:: Supplied data ::

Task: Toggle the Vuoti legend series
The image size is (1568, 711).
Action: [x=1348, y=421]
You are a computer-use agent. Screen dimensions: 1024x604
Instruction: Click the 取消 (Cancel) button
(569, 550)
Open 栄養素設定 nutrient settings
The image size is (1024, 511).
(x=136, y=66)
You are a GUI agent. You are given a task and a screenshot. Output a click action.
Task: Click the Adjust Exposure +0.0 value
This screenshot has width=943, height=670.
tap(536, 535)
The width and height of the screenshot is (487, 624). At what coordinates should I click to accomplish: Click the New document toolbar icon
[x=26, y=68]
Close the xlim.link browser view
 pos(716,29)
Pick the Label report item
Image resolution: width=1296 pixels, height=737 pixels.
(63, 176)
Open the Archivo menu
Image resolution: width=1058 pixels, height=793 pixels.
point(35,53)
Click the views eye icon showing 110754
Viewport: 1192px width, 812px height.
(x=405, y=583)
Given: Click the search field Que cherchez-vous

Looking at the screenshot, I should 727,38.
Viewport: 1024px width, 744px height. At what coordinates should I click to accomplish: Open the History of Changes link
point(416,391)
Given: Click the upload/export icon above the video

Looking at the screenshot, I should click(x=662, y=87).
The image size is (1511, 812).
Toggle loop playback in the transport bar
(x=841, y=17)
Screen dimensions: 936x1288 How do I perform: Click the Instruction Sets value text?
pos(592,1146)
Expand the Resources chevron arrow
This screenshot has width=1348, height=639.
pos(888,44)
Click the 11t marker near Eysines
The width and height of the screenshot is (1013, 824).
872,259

:::

## Assignment:
Output only a verbatim copy of the lines spanning from the line that contains "Click the views eye icon showing 110754" to the end of the records above.

## The answer:
Click the views eye icon showing 110754
Viewport: 1192px width, 812px height.
(x=405, y=583)
Given: Click the search field Que cherchez-vous

Looking at the screenshot, I should 727,38.
Viewport: 1024px width, 744px height. At what coordinates should I click to accomplish: Open the History of Changes link
point(416,391)
Given: Click the upload/export icon above the video

Looking at the screenshot, I should click(x=662, y=87).
The image size is (1511, 812).
Toggle loop playback in the transport bar
(x=841, y=17)
Screen dimensions: 936x1288 How do I perform: Click the Instruction Sets value text?
pos(592,1146)
Expand the Resources chevron arrow
This screenshot has width=1348, height=639.
pos(888,44)
Click the 11t marker near Eysines
The width and height of the screenshot is (1013, 824).
872,259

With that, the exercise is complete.